Would you return the listing exactly as written, apart from its pictures?

Extracted records START

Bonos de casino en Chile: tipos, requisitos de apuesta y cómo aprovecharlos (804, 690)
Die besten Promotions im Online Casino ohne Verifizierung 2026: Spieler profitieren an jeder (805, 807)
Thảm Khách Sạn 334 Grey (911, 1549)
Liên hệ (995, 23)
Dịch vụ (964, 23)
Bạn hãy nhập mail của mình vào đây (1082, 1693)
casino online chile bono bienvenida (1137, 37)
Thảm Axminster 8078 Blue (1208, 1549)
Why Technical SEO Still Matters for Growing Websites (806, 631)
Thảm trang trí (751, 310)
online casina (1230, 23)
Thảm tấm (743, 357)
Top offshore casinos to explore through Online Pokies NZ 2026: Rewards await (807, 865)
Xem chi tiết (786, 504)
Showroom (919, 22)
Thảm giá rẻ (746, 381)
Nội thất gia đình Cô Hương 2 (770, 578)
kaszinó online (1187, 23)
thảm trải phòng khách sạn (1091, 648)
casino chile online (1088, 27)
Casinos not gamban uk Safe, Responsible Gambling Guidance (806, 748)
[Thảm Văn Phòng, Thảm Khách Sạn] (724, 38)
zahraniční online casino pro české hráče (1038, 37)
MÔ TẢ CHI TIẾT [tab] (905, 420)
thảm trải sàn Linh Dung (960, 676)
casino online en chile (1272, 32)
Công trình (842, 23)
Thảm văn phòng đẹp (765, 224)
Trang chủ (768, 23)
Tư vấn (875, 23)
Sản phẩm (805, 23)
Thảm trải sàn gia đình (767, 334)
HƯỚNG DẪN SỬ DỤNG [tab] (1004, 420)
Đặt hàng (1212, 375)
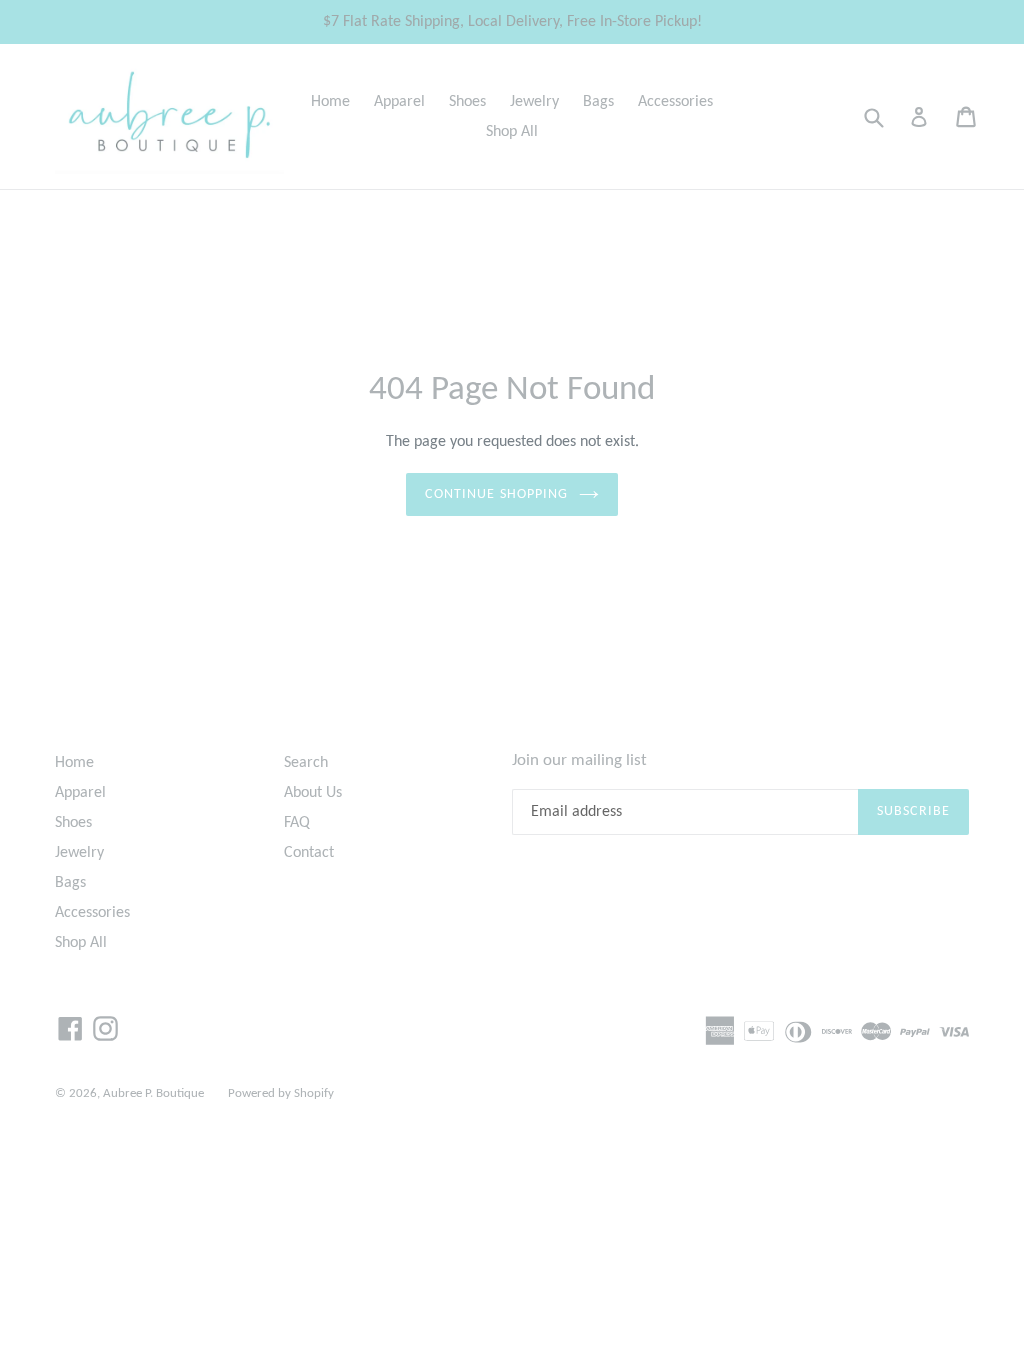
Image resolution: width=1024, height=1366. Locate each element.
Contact (309, 853)
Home (330, 102)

Extracted records END

| Expected answer |
Bonos de casino en Chile: tipos, requisitos de apuesta y cómo aprovecharlos (804, 690)
Die besten Promotions im Online Casino ohne Verifizierung 2026: Spieler profitieren an jeder (805, 807)
Thảm Khách Sạn 334 Grey (911, 1549)
Liên hệ (995, 23)
Dịch vụ (964, 23)
Bạn hãy nhập mail của mình vào đây (1082, 1693)
casino online chile bono bienvenida (1137, 37)
Thảm Axminster 8078 Blue (1208, 1549)
Why Technical SEO Still Matters for Growing Websites (806, 631)
Thảm trang trí (751, 310)
online casina (1230, 23)
Thảm tấm (743, 357)
Top offshore casinos to explore through Online Pokies NZ 2026: Rewards await (807, 865)
Xem chi tiết (786, 504)
Showroom (919, 22)
Thảm giá rẻ (746, 381)
Nội thất gia đình Cô Hương 2 (770, 578)
kaszinó online (1187, 23)
thảm trải phòng khách sạn (1091, 648)
casino chile online (1088, 27)
Casinos not gamban uk Safe, Responsible Gambling Guidance (806, 748)
[Thảm Văn Phòng, Thảm Khách Sạn] (724, 38)
zahraniční online casino pro české hráče (1038, 37)
MÔ TẢ CHI TIẾT [tab] (905, 420)
thảm trải sàn Linh Dung (960, 676)
casino online en chile (1272, 32)
Công trình (842, 23)
Thảm văn phòng đẹp (765, 224)
Trang chủ (768, 23)
Tư vấn (875, 23)
Sản phẩm (805, 23)
Thảm trải sàn gia đình (767, 334)
HƯỚNG DẪN SỬ DỤNG [tab] (1004, 420)
Đặt hàng (1212, 375)
Image resolution: width=1024, height=1366. Locate each element.
Contact (309, 853)
Home (330, 102)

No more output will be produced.